TRY IT: Your answer should be only the lines below from the one with "Set chart range to 1M" to the one with "Viewport: 942px width, 822px height.", repeated exactly, ends included.

RECORDS FOR THE EXERCISE:
++++++++++++++++++++

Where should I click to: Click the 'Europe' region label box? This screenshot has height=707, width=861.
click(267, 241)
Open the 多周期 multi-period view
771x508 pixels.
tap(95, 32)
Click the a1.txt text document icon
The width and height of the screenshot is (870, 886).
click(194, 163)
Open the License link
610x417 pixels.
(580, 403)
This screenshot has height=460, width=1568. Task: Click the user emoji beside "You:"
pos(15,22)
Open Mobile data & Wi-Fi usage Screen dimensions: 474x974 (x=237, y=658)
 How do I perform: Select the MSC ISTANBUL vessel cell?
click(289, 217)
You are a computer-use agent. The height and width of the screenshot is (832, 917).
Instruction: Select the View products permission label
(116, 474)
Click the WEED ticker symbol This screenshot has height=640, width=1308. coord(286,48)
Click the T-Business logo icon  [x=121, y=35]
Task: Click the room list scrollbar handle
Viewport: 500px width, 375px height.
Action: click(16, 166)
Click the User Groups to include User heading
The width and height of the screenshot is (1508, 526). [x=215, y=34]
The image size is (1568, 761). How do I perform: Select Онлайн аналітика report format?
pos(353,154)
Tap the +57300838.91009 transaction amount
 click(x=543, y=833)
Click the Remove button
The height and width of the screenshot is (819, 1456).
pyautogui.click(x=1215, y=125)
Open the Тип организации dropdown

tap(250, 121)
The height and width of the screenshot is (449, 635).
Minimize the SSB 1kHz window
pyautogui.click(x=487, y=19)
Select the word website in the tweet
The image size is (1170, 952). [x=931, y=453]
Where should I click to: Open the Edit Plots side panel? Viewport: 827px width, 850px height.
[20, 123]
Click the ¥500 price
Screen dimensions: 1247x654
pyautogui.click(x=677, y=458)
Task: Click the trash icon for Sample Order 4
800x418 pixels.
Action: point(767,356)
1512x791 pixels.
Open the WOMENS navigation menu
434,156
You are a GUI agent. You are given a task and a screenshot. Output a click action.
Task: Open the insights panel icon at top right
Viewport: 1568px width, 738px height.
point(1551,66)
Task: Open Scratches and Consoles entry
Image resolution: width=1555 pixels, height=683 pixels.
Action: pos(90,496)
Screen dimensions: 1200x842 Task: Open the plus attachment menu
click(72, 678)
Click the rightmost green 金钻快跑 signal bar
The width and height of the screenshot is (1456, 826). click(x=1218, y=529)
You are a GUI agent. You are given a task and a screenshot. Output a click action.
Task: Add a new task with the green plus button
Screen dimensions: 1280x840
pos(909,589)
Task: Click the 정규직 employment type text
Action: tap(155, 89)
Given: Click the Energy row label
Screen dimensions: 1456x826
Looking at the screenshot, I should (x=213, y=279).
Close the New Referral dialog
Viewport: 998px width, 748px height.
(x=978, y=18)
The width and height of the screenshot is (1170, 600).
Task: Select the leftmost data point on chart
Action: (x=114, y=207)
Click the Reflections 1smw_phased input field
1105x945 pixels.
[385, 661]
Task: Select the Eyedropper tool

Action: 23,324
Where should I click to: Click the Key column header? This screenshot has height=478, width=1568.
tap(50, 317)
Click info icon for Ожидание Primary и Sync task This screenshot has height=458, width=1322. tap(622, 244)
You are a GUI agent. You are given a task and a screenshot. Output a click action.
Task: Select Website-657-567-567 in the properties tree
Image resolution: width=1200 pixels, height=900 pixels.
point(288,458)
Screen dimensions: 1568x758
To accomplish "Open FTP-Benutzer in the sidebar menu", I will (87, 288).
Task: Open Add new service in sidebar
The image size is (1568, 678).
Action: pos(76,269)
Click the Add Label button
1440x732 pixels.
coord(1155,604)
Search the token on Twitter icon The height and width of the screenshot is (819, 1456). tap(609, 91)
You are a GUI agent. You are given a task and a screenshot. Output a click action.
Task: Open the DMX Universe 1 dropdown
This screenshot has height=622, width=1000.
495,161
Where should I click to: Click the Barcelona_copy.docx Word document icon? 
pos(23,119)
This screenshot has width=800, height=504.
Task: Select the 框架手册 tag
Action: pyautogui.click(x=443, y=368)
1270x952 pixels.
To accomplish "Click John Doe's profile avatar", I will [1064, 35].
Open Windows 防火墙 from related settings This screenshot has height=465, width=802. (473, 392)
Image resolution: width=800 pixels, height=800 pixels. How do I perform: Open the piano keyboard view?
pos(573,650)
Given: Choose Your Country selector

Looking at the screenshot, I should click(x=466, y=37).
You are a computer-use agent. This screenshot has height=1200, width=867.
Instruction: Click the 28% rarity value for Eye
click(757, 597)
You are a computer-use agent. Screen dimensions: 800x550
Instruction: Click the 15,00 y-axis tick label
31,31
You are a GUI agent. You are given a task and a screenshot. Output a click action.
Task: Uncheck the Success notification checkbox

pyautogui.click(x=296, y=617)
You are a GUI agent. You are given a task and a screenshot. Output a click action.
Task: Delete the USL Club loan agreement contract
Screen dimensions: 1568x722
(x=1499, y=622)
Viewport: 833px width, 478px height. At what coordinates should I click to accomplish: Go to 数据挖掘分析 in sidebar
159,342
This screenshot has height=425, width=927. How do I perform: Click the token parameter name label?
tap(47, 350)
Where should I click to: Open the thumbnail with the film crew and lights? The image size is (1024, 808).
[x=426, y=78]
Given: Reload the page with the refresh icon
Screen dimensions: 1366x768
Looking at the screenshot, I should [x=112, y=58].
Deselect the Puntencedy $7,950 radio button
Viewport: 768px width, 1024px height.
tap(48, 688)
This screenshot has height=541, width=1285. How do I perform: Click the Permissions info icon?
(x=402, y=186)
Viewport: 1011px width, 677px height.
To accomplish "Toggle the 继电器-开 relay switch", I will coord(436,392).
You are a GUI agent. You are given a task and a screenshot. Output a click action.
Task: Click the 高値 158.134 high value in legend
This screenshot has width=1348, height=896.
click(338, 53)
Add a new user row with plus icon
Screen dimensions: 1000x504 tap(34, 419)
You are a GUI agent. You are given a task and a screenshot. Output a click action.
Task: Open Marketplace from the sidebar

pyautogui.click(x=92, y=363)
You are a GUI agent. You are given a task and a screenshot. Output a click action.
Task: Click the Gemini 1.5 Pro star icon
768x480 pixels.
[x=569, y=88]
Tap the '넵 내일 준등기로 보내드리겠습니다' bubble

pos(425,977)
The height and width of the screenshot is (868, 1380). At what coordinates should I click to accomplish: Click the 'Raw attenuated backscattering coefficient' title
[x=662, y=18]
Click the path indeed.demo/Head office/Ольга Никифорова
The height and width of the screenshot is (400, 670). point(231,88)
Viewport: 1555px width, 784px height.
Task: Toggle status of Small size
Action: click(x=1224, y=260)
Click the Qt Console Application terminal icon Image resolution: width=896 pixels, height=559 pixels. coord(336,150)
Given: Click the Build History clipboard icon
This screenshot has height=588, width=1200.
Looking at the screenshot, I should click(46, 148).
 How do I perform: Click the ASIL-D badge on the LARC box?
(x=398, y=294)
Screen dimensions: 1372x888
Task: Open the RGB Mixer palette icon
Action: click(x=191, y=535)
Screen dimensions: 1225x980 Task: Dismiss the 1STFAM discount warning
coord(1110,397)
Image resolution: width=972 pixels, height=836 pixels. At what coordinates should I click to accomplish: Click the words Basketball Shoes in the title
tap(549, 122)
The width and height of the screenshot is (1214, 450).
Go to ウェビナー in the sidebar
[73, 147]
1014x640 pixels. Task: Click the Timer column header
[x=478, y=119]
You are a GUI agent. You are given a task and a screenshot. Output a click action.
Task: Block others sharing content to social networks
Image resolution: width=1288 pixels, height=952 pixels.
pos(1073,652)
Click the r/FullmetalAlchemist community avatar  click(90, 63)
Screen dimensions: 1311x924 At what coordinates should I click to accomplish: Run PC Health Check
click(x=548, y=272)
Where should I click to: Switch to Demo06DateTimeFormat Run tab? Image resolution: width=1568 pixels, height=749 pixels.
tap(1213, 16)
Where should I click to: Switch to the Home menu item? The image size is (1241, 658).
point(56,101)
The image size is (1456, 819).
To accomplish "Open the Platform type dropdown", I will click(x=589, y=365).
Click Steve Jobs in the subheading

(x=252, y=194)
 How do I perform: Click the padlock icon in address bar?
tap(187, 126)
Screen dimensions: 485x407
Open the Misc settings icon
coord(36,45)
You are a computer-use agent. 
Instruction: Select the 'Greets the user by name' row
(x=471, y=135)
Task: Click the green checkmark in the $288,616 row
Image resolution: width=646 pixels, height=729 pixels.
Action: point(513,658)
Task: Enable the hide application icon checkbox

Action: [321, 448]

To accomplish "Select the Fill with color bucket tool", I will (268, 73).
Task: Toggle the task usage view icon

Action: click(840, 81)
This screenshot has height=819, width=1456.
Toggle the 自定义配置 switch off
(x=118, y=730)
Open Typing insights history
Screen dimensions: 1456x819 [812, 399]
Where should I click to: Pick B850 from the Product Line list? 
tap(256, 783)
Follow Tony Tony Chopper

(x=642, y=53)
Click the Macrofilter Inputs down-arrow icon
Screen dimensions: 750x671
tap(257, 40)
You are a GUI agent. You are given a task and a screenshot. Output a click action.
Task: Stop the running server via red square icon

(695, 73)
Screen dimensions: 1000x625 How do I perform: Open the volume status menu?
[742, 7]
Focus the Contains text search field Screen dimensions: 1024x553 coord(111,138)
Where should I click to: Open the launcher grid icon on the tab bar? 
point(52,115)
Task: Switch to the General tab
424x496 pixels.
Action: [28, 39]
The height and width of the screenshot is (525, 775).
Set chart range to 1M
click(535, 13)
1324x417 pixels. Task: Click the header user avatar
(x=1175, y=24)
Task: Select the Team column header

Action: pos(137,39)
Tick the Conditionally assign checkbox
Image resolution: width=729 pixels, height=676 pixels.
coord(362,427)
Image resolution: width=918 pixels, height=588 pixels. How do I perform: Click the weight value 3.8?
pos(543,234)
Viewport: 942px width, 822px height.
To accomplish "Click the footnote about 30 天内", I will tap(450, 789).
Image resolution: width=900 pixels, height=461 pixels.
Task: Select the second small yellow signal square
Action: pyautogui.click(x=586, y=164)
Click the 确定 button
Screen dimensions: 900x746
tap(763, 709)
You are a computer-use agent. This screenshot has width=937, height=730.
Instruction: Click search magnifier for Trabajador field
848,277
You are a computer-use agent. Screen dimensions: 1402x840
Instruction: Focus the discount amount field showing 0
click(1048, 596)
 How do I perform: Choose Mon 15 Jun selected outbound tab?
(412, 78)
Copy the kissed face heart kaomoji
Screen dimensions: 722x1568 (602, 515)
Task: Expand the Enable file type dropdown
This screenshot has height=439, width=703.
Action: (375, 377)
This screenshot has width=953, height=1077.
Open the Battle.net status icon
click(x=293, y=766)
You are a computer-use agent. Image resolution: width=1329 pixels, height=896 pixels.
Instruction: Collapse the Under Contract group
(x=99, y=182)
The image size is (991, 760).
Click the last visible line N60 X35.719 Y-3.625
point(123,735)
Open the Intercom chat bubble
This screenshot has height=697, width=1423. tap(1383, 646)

++++++++++++++++++++

ANSWER SECTION:
Set chart range to 1M
click(535, 13)
1324x417 pixels. Task: Click the header user avatar
(x=1175, y=24)
Task: Select the Team column header

Action: pos(137,39)
Tick the Conditionally assign checkbox
Image resolution: width=729 pixels, height=676 pixels.
coord(362,427)
Image resolution: width=918 pixels, height=588 pixels. How do I perform: Click the weight value 3.8?
pos(543,234)
Viewport: 942px width, 822px height.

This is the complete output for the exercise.